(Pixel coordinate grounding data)
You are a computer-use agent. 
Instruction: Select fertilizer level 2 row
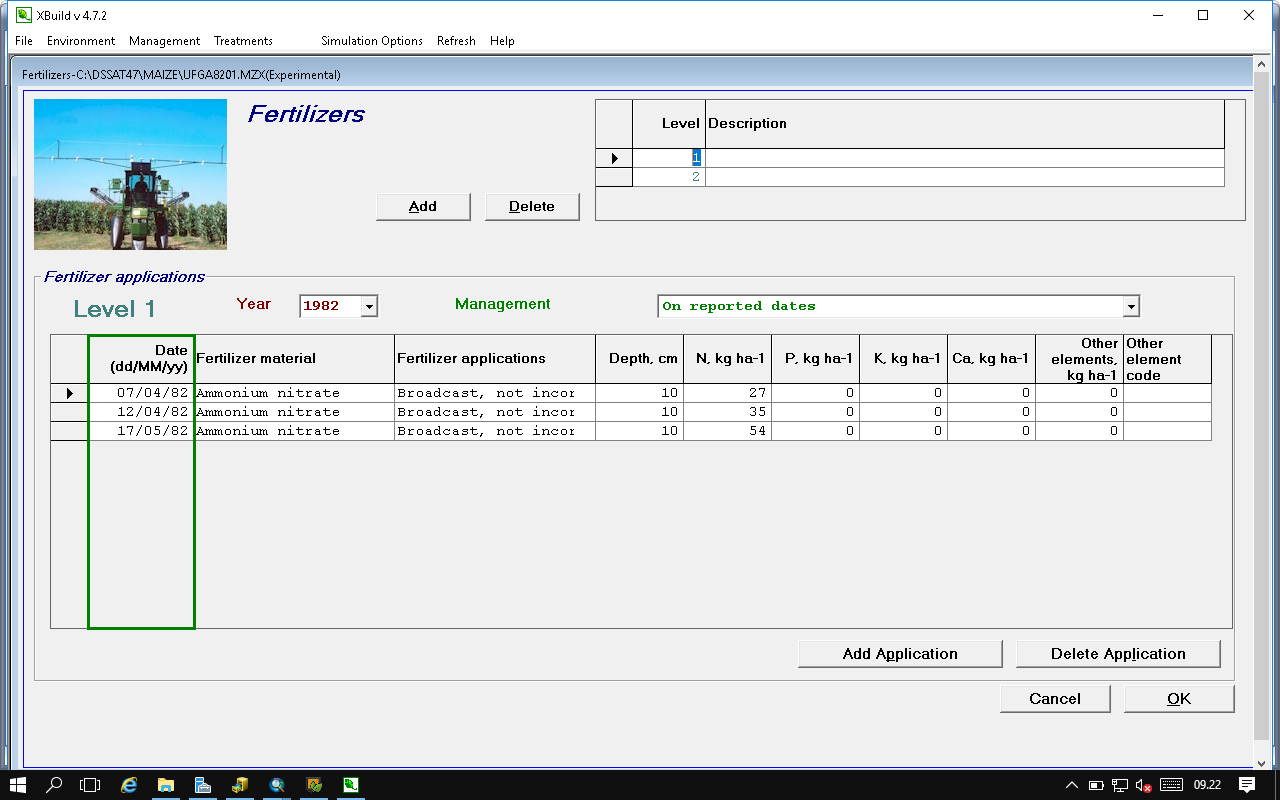tap(669, 177)
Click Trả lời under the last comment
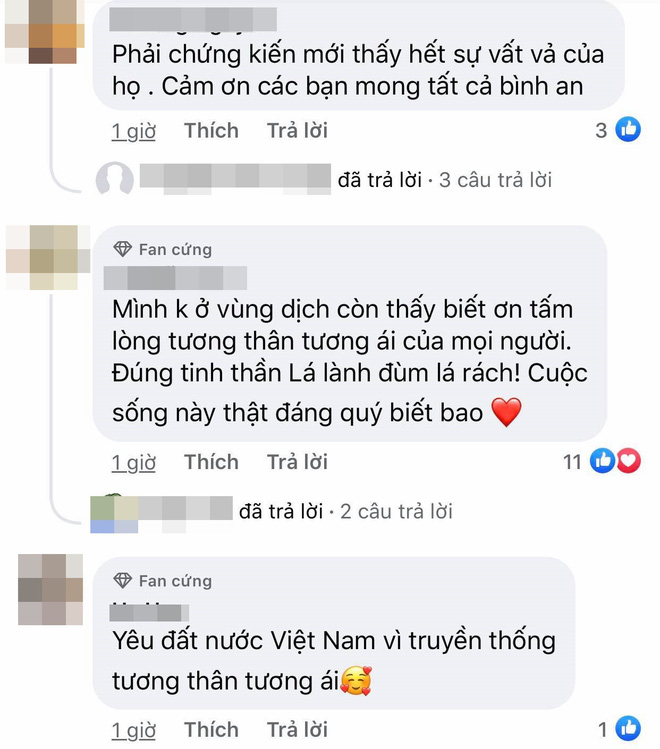 pyautogui.click(x=297, y=729)
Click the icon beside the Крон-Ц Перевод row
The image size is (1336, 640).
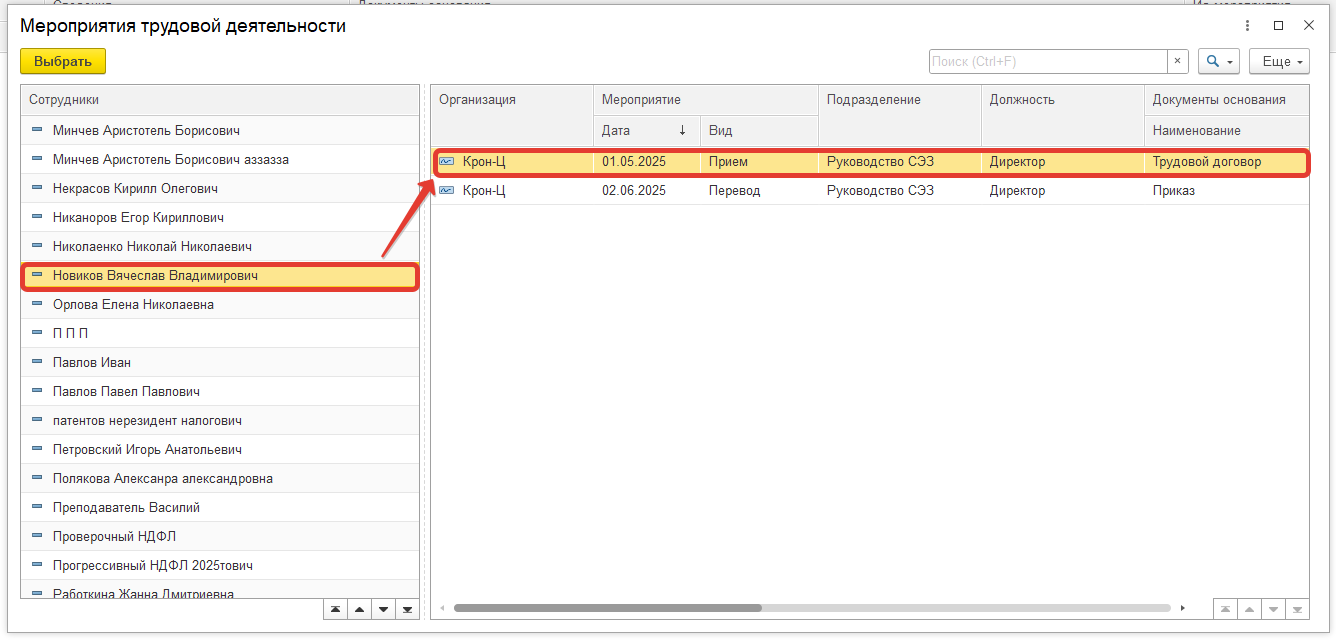point(446,190)
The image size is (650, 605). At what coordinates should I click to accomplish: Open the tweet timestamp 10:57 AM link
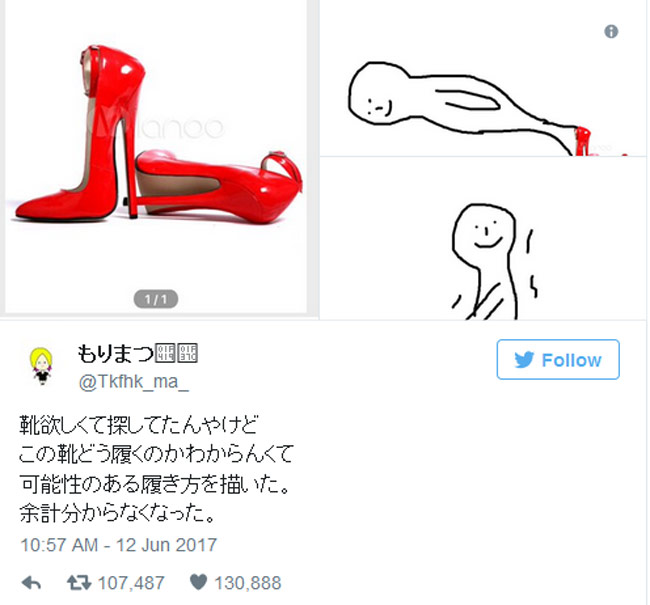119,544
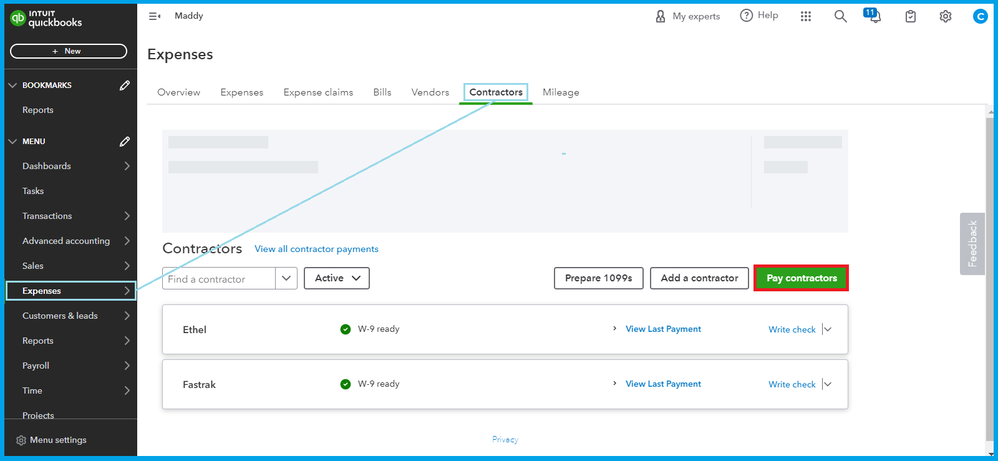Collapse the left navigation sidebar
The height and width of the screenshot is (461, 998).
point(155,16)
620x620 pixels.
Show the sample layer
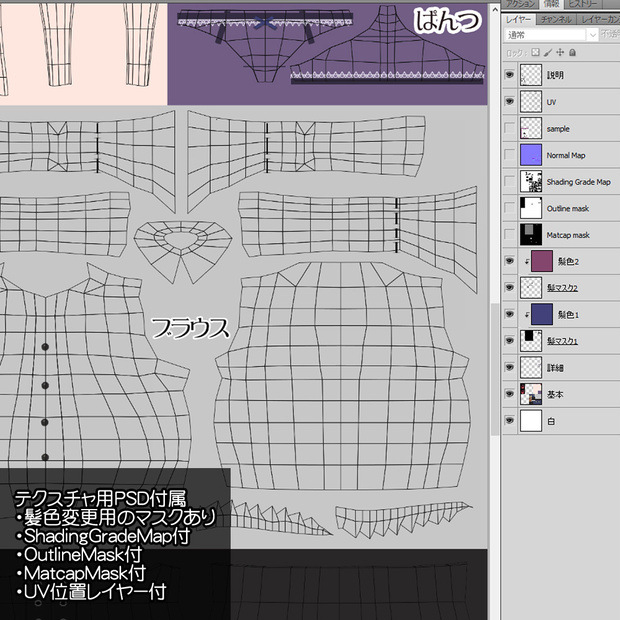click(x=510, y=129)
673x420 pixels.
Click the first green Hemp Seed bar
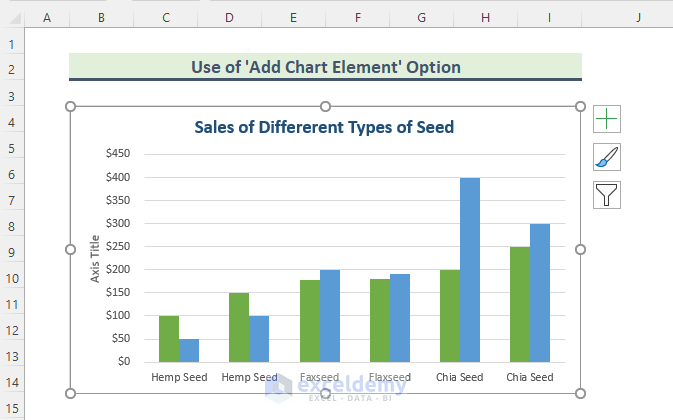tap(169, 338)
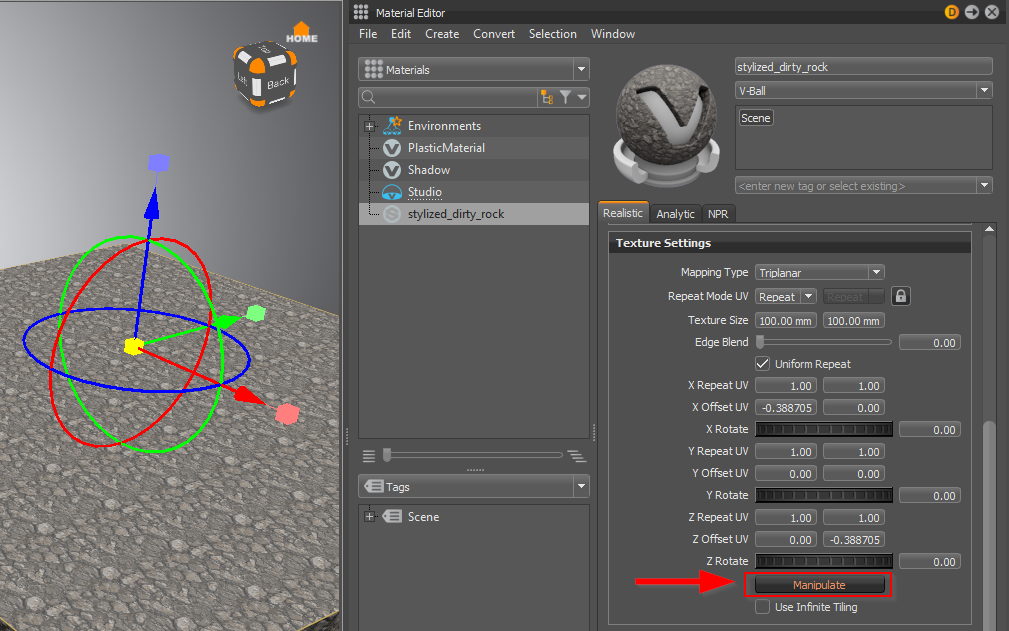Toggle the D indicator in the title bar
Image resolution: width=1009 pixels, height=631 pixels.
tap(951, 12)
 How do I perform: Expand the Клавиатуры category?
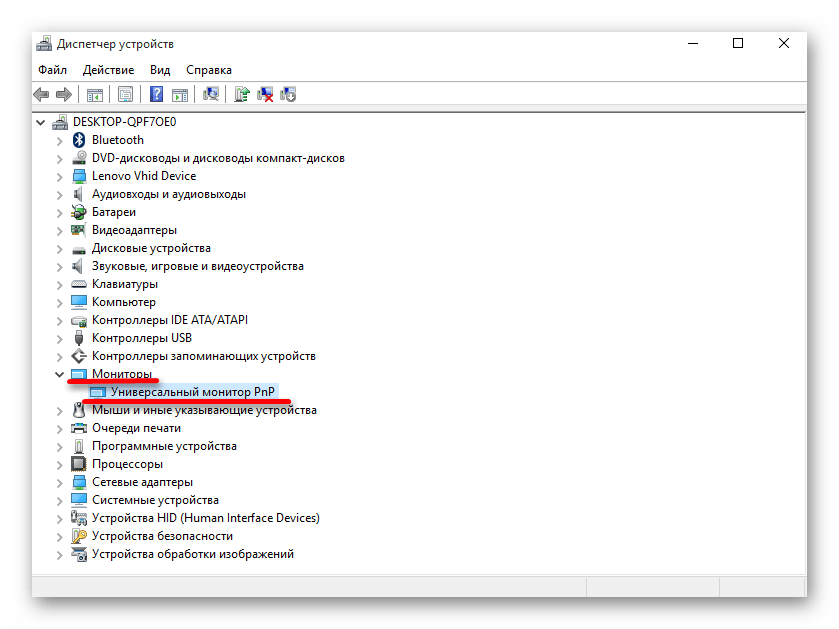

### WHAT YOU HAVE TO DO
Give again, please, precisely the lines that begin the records and run through the line with "673x420 pixels." in it, keeping both end lines and dropping any pictures.

### SOLUTION FOR THIS TASK
You are a computer-use agent. 
Instruction: Select fertilizer level 2 row
tap(669, 177)
Click Trả lời under the last comment
 pyautogui.click(x=297, y=729)
Click the icon beside the Крон-Ц Перевод row
The image size is (1336, 640).
point(446,190)
The image size is (650, 605). At what coordinates should I click to accomplish: Open the tweet timestamp 10:57 AM link
119,544
Collapse the left navigation sidebar
The height and width of the screenshot is (461, 998).
point(155,16)
620x620 pixels.
Show the sample layer
click(x=510, y=129)
673x420 pixels.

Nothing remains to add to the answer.